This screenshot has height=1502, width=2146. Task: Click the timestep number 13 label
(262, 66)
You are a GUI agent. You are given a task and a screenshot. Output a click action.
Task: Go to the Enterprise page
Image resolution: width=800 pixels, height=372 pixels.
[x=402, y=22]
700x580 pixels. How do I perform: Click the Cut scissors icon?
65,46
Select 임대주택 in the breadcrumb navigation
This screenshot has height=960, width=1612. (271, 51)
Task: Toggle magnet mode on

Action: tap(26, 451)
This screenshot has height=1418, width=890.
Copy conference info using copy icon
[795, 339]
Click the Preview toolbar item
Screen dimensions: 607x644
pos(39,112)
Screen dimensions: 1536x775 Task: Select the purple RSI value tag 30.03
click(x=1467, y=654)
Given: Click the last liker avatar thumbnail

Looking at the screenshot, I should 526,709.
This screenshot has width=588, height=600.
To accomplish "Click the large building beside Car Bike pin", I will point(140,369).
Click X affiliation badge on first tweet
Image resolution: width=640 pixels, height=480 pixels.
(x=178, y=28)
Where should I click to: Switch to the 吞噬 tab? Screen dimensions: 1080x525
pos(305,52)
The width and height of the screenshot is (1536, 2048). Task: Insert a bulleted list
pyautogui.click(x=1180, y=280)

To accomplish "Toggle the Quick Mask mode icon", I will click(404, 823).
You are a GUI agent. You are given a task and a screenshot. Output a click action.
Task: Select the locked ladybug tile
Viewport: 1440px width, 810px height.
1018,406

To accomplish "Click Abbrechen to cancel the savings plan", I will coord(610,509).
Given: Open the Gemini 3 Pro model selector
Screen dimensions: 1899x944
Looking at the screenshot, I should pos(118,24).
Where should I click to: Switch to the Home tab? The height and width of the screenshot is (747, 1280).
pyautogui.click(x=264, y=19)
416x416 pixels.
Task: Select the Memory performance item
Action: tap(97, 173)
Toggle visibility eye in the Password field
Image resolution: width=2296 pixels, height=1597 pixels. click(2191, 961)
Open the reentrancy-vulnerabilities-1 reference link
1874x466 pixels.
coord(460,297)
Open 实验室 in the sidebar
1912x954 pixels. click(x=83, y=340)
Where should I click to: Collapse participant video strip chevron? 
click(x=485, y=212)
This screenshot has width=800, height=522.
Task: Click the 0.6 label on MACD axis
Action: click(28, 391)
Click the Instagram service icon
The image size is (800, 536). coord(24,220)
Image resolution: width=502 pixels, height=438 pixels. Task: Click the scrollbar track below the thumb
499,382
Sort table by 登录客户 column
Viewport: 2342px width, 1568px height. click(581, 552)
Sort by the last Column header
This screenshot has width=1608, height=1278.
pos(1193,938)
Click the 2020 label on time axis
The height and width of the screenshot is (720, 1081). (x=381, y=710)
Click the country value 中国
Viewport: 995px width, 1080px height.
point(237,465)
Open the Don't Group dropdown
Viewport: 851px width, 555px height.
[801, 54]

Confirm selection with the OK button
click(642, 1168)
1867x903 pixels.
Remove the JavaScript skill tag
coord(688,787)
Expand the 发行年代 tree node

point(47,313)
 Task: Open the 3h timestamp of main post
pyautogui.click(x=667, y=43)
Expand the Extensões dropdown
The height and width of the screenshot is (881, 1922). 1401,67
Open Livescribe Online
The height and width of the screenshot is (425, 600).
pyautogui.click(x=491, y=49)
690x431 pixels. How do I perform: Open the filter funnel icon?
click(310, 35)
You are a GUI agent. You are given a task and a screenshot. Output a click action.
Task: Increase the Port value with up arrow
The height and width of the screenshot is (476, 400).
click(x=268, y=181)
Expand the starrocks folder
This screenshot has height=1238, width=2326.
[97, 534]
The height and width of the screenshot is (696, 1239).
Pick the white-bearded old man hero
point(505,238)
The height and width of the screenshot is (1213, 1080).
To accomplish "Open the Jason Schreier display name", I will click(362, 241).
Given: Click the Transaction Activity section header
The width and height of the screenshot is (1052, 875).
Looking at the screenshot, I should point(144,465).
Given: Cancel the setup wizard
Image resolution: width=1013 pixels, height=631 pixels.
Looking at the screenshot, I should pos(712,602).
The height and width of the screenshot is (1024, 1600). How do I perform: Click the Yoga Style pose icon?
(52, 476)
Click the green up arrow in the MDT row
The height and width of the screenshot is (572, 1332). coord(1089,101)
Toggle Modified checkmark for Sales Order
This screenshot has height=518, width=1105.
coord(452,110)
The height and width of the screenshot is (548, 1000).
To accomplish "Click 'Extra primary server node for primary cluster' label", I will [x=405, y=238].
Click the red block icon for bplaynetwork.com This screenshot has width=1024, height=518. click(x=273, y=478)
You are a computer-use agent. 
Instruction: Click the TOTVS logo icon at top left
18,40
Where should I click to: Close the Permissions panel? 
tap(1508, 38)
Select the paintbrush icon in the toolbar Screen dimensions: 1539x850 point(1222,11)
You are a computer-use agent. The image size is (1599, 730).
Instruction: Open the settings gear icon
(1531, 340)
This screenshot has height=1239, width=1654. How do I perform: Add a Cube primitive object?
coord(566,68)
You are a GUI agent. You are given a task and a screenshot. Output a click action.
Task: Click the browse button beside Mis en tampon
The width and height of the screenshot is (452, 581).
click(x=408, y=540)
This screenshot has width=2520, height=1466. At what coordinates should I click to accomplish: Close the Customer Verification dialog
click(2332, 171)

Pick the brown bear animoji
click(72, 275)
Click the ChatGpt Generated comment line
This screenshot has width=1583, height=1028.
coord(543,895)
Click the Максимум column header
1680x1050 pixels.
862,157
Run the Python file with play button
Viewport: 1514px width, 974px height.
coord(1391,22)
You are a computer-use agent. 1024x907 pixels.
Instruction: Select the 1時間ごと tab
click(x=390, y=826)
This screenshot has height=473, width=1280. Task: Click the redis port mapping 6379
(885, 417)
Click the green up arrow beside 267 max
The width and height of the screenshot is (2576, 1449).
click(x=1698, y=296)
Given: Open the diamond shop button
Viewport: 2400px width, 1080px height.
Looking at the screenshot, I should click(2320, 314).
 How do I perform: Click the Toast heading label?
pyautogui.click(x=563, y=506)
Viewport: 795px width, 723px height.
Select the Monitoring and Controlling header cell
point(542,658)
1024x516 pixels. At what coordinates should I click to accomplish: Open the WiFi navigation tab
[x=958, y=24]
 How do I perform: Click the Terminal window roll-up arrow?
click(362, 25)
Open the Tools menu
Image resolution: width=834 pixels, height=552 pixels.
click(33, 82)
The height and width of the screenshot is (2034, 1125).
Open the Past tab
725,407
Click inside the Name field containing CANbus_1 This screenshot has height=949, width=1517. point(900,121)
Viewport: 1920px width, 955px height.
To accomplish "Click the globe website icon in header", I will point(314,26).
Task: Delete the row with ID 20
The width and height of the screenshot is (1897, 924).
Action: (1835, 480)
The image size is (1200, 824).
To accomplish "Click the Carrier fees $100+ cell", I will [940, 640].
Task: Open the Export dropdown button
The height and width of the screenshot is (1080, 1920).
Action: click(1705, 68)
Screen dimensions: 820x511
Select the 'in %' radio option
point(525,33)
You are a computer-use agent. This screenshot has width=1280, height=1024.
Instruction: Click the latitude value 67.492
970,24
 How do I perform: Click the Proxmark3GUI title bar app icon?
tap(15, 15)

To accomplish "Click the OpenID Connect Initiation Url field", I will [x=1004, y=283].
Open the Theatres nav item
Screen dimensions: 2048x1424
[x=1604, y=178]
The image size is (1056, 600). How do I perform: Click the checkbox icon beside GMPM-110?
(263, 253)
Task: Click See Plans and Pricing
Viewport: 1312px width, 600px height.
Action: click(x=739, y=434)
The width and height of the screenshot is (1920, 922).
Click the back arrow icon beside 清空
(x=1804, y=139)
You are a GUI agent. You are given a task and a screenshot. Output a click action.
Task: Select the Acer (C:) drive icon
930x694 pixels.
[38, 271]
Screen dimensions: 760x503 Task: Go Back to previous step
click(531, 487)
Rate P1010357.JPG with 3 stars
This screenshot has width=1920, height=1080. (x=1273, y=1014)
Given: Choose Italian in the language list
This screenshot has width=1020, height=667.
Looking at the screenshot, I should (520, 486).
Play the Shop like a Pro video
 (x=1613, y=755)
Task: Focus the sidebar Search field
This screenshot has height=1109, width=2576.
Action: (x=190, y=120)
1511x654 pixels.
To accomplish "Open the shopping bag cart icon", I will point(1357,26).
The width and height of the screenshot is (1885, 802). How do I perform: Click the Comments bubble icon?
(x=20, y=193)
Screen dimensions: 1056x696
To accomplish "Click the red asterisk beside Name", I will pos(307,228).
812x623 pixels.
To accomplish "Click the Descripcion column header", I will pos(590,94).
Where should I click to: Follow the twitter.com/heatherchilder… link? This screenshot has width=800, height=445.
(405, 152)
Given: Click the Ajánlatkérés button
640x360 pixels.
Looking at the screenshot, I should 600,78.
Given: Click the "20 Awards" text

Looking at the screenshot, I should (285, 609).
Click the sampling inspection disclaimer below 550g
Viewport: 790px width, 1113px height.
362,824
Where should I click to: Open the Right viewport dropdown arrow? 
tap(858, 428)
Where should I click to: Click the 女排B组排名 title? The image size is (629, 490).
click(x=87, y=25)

+++++

Description of the task —
Reproduce the part of the records that opens with the line containing "Screen dimensions: 760x503" and closes with the line containing "(x=1613, y=755)", both of those lines included.

Exercise solution —
Screen dimensions: 760x503 Task: Go Back to previous step
click(531, 487)
Rate P1010357.JPG with 3 stars
This screenshot has width=1920, height=1080. (x=1273, y=1014)
Given: Choose Italian in the language list
This screenshot has width=1020, height=667.
Looking at the screenshot, I should (520, 486).
Play the Shop like a Pro video
 (x=1613, y=755)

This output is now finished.